Texto de origem:
• • • •

Nada impede, sem dúvida, a sua instituição como taxa, porém, isto não veda, também, a sua existência como preço-público. Neste caso, poderá ser instituído mediante decreto do Poder Executivo, respeitando-se a legislação de Direito Financeiro que os rege, e não o capítulo constitucional referente aos tributos.

Assim pensar não afronta aos princípios democráticos, pois, no processo democrático as decisões não são exclusivas do Poder Legislativo. Não dependem totalmente deste. A virtude está no equilíbrio.

Quando o Poder Executivo agir ao âmbito de sua competência, instituindo o pedágio, ainda resta ao Poder Legislativo a competência para fiscalizar os atos daquele. Cabendo, em última análise, ao Poder Judiciário responder se um ou outro dos Poderes em questão agiram dentro de sua estrita competência.”

• • • •

Material de origem:
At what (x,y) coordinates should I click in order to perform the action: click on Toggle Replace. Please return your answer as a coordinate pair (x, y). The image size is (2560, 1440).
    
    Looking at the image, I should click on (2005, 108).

• • • •

Lista de tarefas:
a - Transcreva do texto sobre o pedágio o trecho que começa em "Nada impede, sem" e segue até "referente aos tributos.".
b - No texto sobre o pedágio, a quem cabe, em última análise, responder se os Poderes agiram dentro de sua estrita competência?
c - Quais são todos os Poderes citados no texto sobre o pedágio?

Soluções completas:
a -
Nada impede, sem dúvida, a sua instituição como taxa, porém, isto não veda, também, a sua existência como preço-público. Neste caso, poderá ser instituído mediante decreto do Poder Executivo, respeitando-se a legislação de Direito Financeiro que os rege, e não o capítulo constitucional referente aos tributos.

b - Ao Poder Judiciário.

c - Poder Executivo, Poder Legislativo e Poder Judiciário.